Rewrite the entries starting at the one containing "Landscaping (487, 173)" and ending at the one containing "[none] (638, 1083)", putting "Fleurs" in place of "Plantes" and leaving everything else unchanged.

◆ **Stored records**
┄┄┄┄┄┄┄┄┄┄
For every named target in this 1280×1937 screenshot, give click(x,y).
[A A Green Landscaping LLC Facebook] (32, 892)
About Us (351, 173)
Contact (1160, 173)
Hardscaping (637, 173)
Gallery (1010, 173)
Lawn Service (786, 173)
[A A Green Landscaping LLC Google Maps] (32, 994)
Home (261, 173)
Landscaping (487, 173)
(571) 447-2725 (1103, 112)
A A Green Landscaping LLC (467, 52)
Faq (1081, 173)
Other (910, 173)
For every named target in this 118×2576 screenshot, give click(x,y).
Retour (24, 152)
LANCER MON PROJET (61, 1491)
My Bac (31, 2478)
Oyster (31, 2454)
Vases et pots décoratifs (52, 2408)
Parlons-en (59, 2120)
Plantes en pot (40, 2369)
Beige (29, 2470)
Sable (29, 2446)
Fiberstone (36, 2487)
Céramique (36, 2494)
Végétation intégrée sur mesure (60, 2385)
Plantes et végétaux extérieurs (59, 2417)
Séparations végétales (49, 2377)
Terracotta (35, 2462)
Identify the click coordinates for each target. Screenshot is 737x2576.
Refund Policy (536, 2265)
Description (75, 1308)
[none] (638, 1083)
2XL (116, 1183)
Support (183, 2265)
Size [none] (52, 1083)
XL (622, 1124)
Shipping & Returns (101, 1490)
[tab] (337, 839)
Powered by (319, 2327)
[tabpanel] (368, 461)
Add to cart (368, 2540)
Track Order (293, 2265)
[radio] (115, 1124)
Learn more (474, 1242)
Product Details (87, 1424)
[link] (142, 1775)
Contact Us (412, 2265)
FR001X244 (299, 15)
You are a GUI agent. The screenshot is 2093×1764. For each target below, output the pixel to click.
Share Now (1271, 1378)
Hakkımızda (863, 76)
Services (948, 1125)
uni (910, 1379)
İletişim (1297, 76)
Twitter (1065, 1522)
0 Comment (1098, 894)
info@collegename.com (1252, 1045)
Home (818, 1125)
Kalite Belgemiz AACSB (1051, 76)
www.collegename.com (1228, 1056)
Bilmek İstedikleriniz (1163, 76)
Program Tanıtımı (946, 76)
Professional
┄┄┄┄┄┄┄┄┄┄
◆ **Task result**
Landscaping (487, 173)
(571) 447-2725 (1103, 112)
A A Green Landscaping LLC (467, 52)
Faq (1081, 173)
Other (910, 173)
For every named target in this 118×2576 screenshot, give click(x,y).
Retour (24, 152)
LANCER MON PROJET (61, 1491)
My Bac (31, 2478)
Oyster (31, 2454)
Vases et pots décoratifs (52, 2408)
Parlons-en (59, 2120)
Fleurs en pot (40, 2369)
Beige (29, 2470)
Sable (29, 2446)
Fiberstone (36, 2487)
Céramique (36, 2494)
Végétation intégrée sur mesure (60, 2385)
Fleurs et végétaux extérieurs (59, 2417)
Séparations végétales (49, 2377)
Terracotta (35, 2462)
Identify the click coordinates for each target. Screenshot is 737x2576.
Refund Policy (536, 2265)
Description (75, 1308)
[none] (638, 1083)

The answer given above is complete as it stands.